この度、仮面夫婦の妊婦妻になりまして。【完】
 木々のさざめきも、人の気配も、動物の声も、ローデリヒの耳から全て消えた。蘇るは、己の母親の言葉。


 ――『薔薇の蕾を見ながら考えていたのよ。男の子が産まれたら、名前はアロイスにしようって』
 ――『お庭の薔薇がそろそろ咲く頃ねえ……。アロイスが産まれたのもこんな時期だったのよ』
 ――『貴方は産まれた時、人の形をしていなかったんだもの……!無理をしてはいけないわ……!』
 ――『だから、アロイス。貴方が今こうしているのは奇跡なのよ』


 あれは、本当の事だった?
 べティーナはどこかおかしかった。でも、それは一つだけ。一つだけ、おかしかったのならば全て辻褄が合ってしまう。

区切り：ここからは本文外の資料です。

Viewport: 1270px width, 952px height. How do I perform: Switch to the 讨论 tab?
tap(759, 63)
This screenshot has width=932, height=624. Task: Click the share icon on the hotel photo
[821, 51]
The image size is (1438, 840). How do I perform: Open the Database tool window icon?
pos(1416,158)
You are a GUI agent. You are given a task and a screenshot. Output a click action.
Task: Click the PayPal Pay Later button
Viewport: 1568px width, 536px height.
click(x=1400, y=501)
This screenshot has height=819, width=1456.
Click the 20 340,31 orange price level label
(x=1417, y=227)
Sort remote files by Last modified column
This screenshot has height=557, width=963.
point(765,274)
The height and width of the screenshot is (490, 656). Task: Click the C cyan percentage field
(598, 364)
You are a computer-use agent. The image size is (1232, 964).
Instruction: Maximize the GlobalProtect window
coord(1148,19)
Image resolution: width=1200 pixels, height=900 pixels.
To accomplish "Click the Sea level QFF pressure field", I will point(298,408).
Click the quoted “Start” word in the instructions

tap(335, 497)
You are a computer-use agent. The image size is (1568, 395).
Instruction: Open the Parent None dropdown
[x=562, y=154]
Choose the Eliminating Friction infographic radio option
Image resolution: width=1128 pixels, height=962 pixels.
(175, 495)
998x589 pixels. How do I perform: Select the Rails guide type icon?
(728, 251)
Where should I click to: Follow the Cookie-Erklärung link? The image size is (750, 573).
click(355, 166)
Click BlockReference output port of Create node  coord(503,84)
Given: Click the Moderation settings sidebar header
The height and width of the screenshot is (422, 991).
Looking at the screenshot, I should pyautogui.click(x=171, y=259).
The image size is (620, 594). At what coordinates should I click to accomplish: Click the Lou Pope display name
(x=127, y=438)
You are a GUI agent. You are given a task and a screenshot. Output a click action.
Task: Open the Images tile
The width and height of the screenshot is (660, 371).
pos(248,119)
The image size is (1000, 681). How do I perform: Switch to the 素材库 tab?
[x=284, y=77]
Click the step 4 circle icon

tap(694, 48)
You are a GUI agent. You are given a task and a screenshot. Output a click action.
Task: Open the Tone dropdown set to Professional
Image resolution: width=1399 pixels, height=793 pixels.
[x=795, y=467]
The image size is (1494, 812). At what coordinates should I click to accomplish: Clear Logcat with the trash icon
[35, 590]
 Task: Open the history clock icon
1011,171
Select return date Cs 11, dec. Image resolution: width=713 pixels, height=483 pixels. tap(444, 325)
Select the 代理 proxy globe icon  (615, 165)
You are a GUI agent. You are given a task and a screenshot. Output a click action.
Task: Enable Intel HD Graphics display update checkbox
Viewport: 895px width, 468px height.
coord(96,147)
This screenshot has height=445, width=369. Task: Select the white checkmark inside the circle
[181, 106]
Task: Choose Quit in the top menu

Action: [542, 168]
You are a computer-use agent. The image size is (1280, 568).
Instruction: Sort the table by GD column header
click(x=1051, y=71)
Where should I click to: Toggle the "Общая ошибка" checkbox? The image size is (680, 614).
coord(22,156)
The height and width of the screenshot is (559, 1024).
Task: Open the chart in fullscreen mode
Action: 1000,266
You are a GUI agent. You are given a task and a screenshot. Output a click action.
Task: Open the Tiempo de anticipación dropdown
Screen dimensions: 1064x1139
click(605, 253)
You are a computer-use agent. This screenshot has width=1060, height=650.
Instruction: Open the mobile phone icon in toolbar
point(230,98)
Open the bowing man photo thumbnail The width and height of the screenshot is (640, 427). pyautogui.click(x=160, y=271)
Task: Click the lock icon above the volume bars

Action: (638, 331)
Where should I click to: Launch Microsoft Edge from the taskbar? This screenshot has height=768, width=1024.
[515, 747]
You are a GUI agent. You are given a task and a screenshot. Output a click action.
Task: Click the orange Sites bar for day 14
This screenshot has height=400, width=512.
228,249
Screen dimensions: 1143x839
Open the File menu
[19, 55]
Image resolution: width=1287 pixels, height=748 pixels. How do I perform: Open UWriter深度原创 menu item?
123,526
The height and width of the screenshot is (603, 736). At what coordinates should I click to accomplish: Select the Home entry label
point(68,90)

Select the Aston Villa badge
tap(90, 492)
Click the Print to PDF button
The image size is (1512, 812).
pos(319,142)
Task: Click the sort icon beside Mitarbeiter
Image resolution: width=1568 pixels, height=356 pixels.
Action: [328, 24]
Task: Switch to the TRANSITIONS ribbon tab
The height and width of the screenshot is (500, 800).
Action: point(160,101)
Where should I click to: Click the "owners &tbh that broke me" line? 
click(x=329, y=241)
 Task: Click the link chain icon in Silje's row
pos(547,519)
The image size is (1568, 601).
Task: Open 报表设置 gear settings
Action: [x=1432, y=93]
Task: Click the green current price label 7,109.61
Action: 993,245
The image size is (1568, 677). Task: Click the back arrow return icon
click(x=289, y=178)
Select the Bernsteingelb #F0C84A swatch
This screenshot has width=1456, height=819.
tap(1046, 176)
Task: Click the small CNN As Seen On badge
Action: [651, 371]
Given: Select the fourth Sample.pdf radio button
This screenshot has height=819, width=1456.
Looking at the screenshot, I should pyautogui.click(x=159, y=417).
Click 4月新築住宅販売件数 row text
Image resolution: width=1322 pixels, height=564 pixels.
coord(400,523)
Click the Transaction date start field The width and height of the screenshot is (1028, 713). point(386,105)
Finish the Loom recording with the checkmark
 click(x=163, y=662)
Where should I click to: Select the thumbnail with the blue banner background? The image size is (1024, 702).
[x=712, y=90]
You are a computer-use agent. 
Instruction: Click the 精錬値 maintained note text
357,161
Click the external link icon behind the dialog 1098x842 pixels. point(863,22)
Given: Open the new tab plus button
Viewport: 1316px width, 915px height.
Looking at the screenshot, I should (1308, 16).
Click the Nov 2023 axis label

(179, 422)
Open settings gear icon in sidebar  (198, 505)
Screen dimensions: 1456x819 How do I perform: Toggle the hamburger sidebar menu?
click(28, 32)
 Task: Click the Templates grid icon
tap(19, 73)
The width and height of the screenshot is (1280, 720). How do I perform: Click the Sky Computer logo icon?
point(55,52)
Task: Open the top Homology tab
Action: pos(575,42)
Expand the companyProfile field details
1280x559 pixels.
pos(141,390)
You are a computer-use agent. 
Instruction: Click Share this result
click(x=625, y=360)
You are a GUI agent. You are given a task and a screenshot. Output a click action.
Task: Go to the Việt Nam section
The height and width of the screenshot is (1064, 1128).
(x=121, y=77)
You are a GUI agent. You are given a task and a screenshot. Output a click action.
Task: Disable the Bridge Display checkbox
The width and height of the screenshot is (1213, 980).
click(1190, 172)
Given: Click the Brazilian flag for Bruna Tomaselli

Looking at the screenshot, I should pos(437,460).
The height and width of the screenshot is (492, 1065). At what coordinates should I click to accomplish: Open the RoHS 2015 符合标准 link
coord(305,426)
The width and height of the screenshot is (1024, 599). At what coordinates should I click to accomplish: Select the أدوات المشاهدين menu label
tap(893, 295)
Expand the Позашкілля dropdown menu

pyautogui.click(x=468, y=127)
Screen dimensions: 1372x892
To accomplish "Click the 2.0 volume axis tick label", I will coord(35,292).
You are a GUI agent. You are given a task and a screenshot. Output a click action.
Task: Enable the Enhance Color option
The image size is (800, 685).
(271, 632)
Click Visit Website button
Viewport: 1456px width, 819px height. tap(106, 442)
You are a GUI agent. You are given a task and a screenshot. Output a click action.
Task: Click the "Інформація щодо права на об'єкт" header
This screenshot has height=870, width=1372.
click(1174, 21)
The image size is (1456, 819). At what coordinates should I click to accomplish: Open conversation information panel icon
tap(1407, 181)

 ローデリヒ(・・・・・)アロイス(・・・・)は別人だったということならば、
 ローデリヒとアロイスをべティーナが混同しているのならば、
 べティーナはローデリヒを見ていなかったのだとしたら、
 アロイス(・・・・)は金属のトレイに乗せられた血塗れのまま。

 人の形をせずに産まれて、今は健康だなんていう事実がなかったということだ。

 回復魔法だって、死んだ人間を生き返らせる事は出来ない。どんなに小さい子供であっても知っている。
 不思議だったのだ。人の形をしていない胎児をどうやって健康にするというのか。人の形をしていないのに、回復魔法を使えるのだろうか。

 奇跡なんか起こっていなかった(・・・・・・・・・・・・・・)のならば、不自然な点の説明がついてしまう。